It is not well known that celebrated secessionist Edmund Ruffin was indeed, at the outbreak of the war, very close to the perfection of of his "Flux Capacitor", but the war led to a shortage of necessary materials and components.
From Wikipedia:
"In June, 1860 Edmund Ruffin published a futuristic novel,
Anticipations of the Future, to Serve as Lesson for the Present Time correctly predicting Abrahan Lincoln winning the election of 1860, followed by Republican William Seward in 1864. The potential reelection of Seward in 1868 brings secession, then a war that takes place in Virginia. The North enlists "Negro armies," and violence racks Northern cities before a truce leaves an independent South. At the end of the book Ruffin offers a second outcome. The South secedes immediately and "the great cities of Boston, New York and Philadelphia... (are) sacked and burnt, and their wealthiest inhabitants massacred, by their own destitute, vicious and desperate population..." "
These predictions were based on his early experiments with "time travel".
Unfortunately, lacking materials to complete his invention, Ruffin so immersed himself in his "time travel" experiments, that he ultimately drove himself insane, finally shooting himself at the close of the war.

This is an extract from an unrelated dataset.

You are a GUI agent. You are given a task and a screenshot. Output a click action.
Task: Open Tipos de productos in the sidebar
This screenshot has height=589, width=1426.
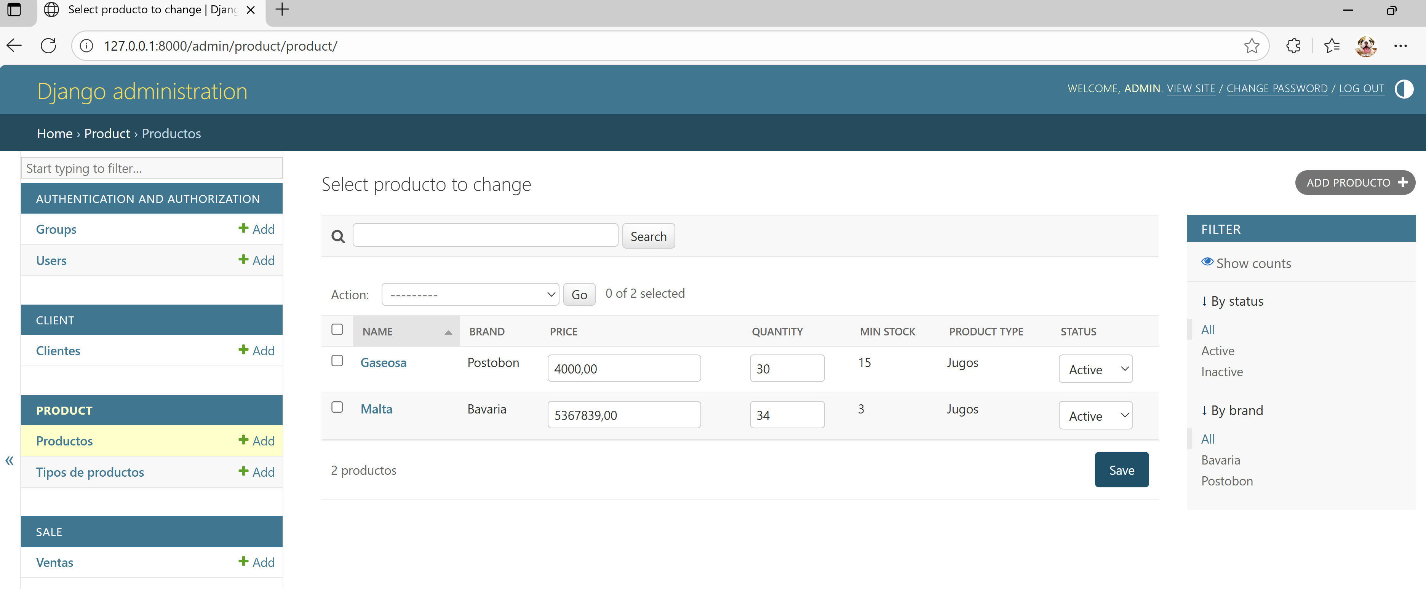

That was the end of developement of the "Flux Capacitor" untill the year 1885, when a man uncannelly resemblng Ruffin, one Emmett L. Brown, in a town called Hill Valley, after reading Rufffins works, began to put together those pieces and materials unavailable to Ruffin.
Brown (reputably related to the John Brown(of moulderen in the grave fame), a staunch Unionist (what else in 1985?) did not employ his invention to intervene in that long past war.